By département (the administrative regions equivalent to a county) it is the Marne, in north-east France, which records the biggest sales by volume of pesticides – and which represent 321% more than the national average. That is followed by the Gironde (316 %) in south-west France, the Aube (291 %) in the north-east, the Vaucluse (210 %) in the south and the Somme (189 %), in the north. Naturally, there is a disproportion caused by the geographical size of the départements, or the economic fabric of the smaller, densely populated urban ones around Paris, or those in mountainous regions.

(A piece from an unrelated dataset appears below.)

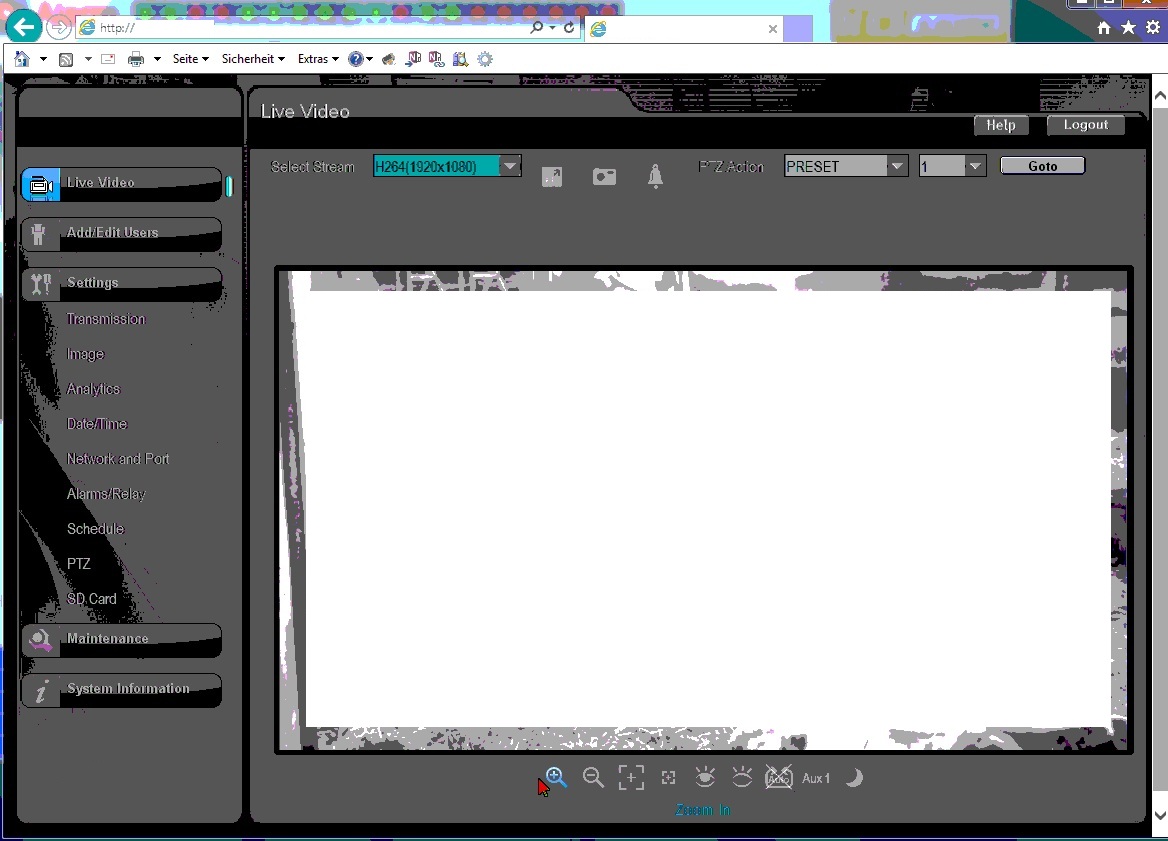Toggle the Aux 1 output

click(x=816, y=778)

“The very definition of a pesticide is that it is harmful for a living organism,” noted, succinctly, a 2012 report by the French Senate, published as part of a fact-finding commission on the wider effects of the use of pesticides (and which was prompted by cases of serious illnesses among farmers believed to have been caused by their use). Whether it is used against a fungus or a particular insect, pesticides have consequences beyond their original target. As Christian Pacteau of the French League for the Protection of Birds in the Vendée region of western France puts it, “A poison is a poison, it acts on the whole of the food chain”. The results of a scientific study in Germany published in October showed that 75% of the populations of flying insects have disappeared over the past 27 years in protected environments in the country, and the authors of the study concluded that global warming could not be the cause, but that, "Pesticide usage, year-round tillage, increased use of fertilizers and frequency of agronomic measures... may form a plausible cause”.
Behind the terms “pesticides”, “agrochemicals” and products that are “phytosanitary” is a very wide range of substances with often obscure names and which vary greatly in the dangers they represent for the environment, humans and animals. For that reason, Mediacités chose to focus on close to 40 products from the 597 that figure in the BNV-d sales data, choosing them on the basis of their harmful effects as recorded by international scientific institutions. When, such as in the case of glyphosate, those institutions disagree on the danger of a product, it is included if at least one scientific study found it to represent a health hazard.